Our version: The neutral version notes the Biden-appointed jurist but includes DHS's rationale on improved Ethiopian conditions alongside the procedural ruling, without partisan labels.

rawstory.com

It uses a sensational headline implying evasion and loaded language like 'frantically moving detainees,' relying on disputed DDP data for overcrowding peaks while downplaying ICE's flight schedule explanation.

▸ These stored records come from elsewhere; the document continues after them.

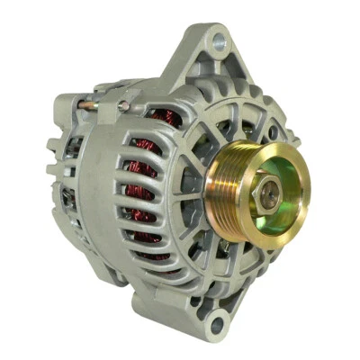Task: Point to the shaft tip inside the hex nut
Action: (266, 186)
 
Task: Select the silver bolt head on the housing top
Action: (122, 106)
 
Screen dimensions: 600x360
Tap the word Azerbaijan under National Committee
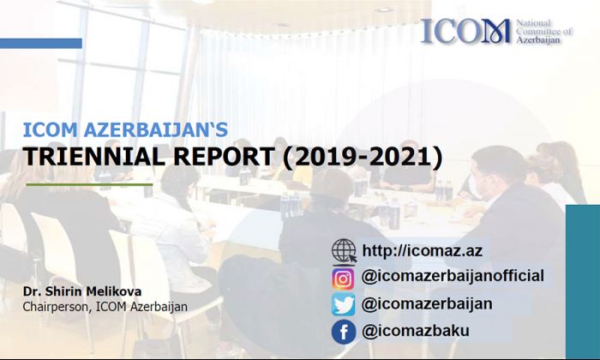pos(538,40)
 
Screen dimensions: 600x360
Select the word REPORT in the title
pos(223,157)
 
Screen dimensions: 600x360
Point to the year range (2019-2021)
pos(363,157)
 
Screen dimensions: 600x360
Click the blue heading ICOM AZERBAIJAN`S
pos(125,129)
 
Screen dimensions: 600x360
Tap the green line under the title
pos(89,184)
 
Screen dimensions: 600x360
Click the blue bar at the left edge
pos(41,43)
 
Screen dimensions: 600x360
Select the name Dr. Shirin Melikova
pos(82,291)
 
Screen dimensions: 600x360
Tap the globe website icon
pos(344,251)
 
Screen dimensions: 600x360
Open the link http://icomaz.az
pos(422,251)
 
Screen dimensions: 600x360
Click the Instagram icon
pos(343,279)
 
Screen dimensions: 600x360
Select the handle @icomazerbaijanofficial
pos(453,276)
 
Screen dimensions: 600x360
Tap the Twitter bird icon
pos(343,305)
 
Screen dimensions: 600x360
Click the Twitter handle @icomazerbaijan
pos(427,303)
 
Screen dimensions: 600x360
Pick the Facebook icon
pos(343,332)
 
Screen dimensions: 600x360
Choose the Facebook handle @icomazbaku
pos(416,331)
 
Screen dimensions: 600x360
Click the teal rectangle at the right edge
pos(583,282)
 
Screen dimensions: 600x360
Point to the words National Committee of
pos(543,27)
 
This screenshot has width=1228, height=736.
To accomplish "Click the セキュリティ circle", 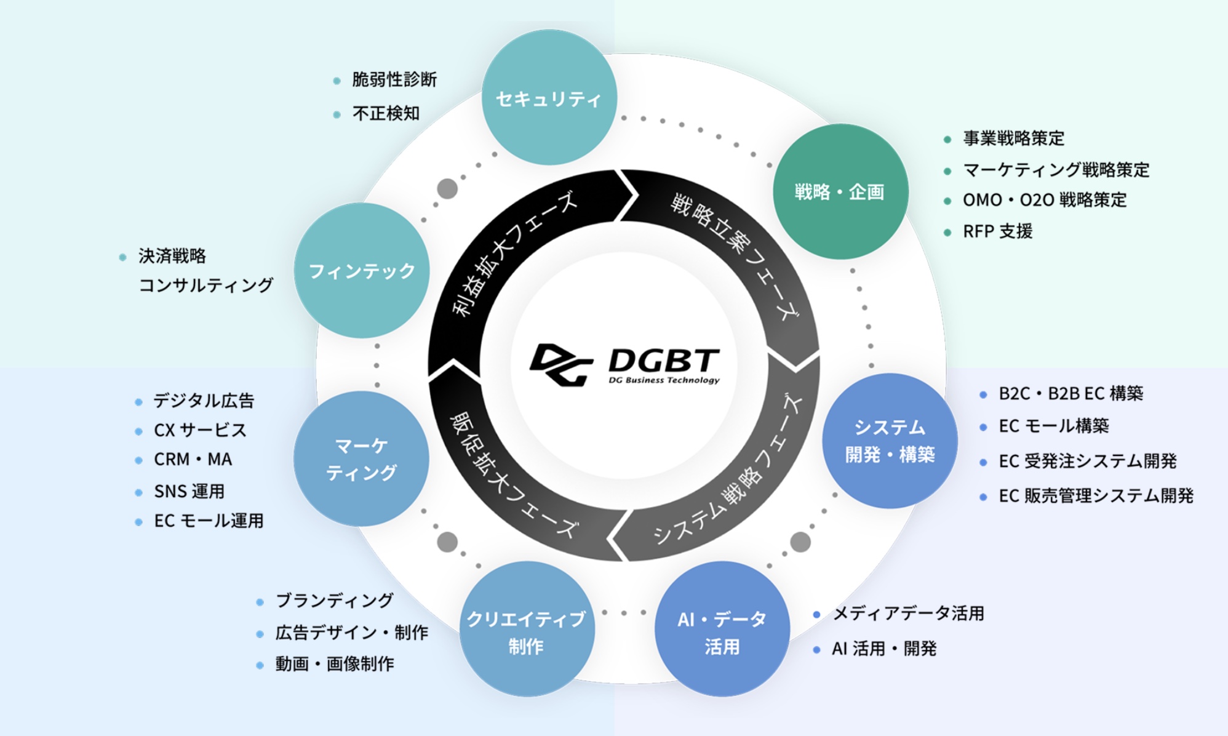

Direct quote: 'ICE caught frantically moving detainees from crowded cells before congressional visit.'

Our version: The neutral version reports the FOIA data on capacity exceedance and post-visit fluctuations factually, attributing changes to flight schedules per ICE without accusatory framing.

nytimes.com

The piece frames firings as an 'unprecedented purge' with loaded language like 'threatening' judges, citing unverified whistleblower claims and erroneous asylum rates under 10%. Direct quote: 'The Trump administration has systematically pressured... firing those seen as insufficiently supportive... an unprecedented purge.'

Our version: The neutral version describes the firings (over 100 of 750) and hires (143) neutrally as executive actions, uses verified TRAC data at ~20% approvals, and notes both parties' alignments with priorities.

Facts outlets left out

DHS confirmed the 1998 expedited removal order for Estrada Juárez was valid and many DACA deportees had criminal records

Omitted by: motherjones.com

Average detention stays at Dilley are far shorter than four months, around 20 days per Flores agreement

Omitted by: theguardian.com

TPS for Ethiopia was granted in 2011 due to conflict, affecting ~4,500, with DHS citing resolved conditions and fraud

Omitted by: foxnews.com

ICE attributes detainee fluctuations at AROCC to flight schedules and operational needs, not evasion

Omitted by: rawstory.com

Backlog exceeded 3 million under Biden and has declined under Trump; fired judges had higher grant rates (46% vs. 15% retained)

Omitted by: nytimes.com

Framing tricks we caught

Emotional sob story

Mother Jones centers on family trauma quotes like 'There were some moments where it was even hard for me to breathe,' excluding government views.

Neutral alternative: Neutral version includes emotional impacts but balances with DHS legal basis and stats on 86 DACA cases.

Loaded headline

Raw Story's 'ICE caught frantically moving detainees from crowded cells before congressional visit' implies scandal without proof.

Neutral alternative: Neutral reports data drops post-notice factually, citing ICE on schedules.

Partisan labeling

Fox News calls the judge 'radical, Biden-appointed' with activist sidebars.

Neutral alternative: Neutral notes appointment neutrally alongside both ruling and DHS response.

Anecdote as evidence

Guardian's single detainee 'day in the life' with unverified 5,600 figure portrays systemic horror.

Neutral alternative: Neutral uses the account as one example amid verified reports and DHS counters.